The channel became the first broadcaster in the region to offer its programmes on demand via broadband TV on its website, which closed down in late March 2010.

In January 2009, the broadcasting regulator Ofcom announced that Channel M would receive a licence to broadcast on Freeview after digital switchover. On 2 December 2009, Channel M ceased broadcasting on analogue UHF channel 39 (615 MHz). Around this time, the station announced plans to launch on Freeview (digital terrestrial television); broadcasts began on Monday 12 April 2010.

==Programming==
Originally, the main sources of programming were CHUM, Euronews, Channel M's in-house productions and the University of Salford with Interference, Gloves Off and Hitting Home, a documentary series. These were made in house by students and staff at the university. Canada-sourced output from CHUM was gradually replaced by in-house Channel M Productions as the station developed more local programming, particularly following the station's launch on digital satellite services in April 2006. Major cutbacks saw most of the station's non-news output axed in May 2009. Remaining GMG production ceased on 19 March 2010, leaving the station with a schedule of archive and acquired output.
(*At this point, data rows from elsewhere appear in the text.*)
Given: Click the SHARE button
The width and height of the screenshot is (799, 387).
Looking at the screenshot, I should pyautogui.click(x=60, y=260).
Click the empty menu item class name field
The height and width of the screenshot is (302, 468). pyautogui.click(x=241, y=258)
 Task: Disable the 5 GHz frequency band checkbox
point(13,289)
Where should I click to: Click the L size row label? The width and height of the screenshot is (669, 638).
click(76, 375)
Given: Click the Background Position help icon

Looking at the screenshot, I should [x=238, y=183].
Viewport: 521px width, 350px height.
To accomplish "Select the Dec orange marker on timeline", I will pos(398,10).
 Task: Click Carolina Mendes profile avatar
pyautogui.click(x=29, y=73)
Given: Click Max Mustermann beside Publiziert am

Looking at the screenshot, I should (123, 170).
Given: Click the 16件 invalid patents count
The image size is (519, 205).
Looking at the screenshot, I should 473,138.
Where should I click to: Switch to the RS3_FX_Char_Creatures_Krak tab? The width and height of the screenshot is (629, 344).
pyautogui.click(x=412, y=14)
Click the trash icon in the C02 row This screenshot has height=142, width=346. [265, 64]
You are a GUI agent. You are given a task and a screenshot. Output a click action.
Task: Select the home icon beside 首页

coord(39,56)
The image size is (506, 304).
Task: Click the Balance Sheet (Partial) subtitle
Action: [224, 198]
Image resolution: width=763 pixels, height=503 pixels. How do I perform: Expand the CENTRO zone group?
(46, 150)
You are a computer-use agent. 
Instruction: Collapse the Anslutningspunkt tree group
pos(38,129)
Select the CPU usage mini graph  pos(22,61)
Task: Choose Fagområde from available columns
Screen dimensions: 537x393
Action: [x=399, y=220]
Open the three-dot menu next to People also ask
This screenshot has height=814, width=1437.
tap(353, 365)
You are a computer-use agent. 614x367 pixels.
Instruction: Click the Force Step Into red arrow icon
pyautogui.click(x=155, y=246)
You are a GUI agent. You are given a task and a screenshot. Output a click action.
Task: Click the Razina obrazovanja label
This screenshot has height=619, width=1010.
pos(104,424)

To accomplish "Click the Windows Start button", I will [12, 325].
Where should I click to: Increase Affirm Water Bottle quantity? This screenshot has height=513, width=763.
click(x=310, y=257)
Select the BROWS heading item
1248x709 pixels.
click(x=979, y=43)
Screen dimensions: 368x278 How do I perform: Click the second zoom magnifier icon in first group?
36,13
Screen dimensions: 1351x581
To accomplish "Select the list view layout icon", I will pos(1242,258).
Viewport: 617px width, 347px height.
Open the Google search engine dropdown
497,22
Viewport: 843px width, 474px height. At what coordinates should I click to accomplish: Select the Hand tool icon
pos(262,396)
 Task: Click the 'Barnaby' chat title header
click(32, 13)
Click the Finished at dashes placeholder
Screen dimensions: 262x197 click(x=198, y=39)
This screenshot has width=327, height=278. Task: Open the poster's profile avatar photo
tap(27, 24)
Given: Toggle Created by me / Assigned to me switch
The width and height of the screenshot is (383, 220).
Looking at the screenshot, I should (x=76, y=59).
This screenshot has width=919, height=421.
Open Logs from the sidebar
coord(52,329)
===Salford University input / output===
The history of Channel M can be traced back to the Broadcasting Act 1996 which made provision for six local restricted television service licences (RSL) to be issued around the UK. The Manchester RSL was awarded to the University of Salford in 1997 and the channel began life as Manchester Student Television (MSTV), operated by a consortium that included the university and Guardian Media Group, amongst others. All partners started producing content in the autumn of 1998, and this was stockpiled in advance of launch on 14 February 2000. Programming produced by the University of Salford continued to be broadcast on the station until shortly before its closure. Featured programming included Reel North (short films), Zeitgeist (arts magazine), Grey Matters (studio debate), Hitting Home (documentary) and Wildtrack (wildlife documentary), four of which won a total of nine Royal Television Society awards. Interference, an arts show, helped launch careers of presenters and comedians, including OJ Borg and Jason Manford. Gloves Off was a student debate programme that ran for four years.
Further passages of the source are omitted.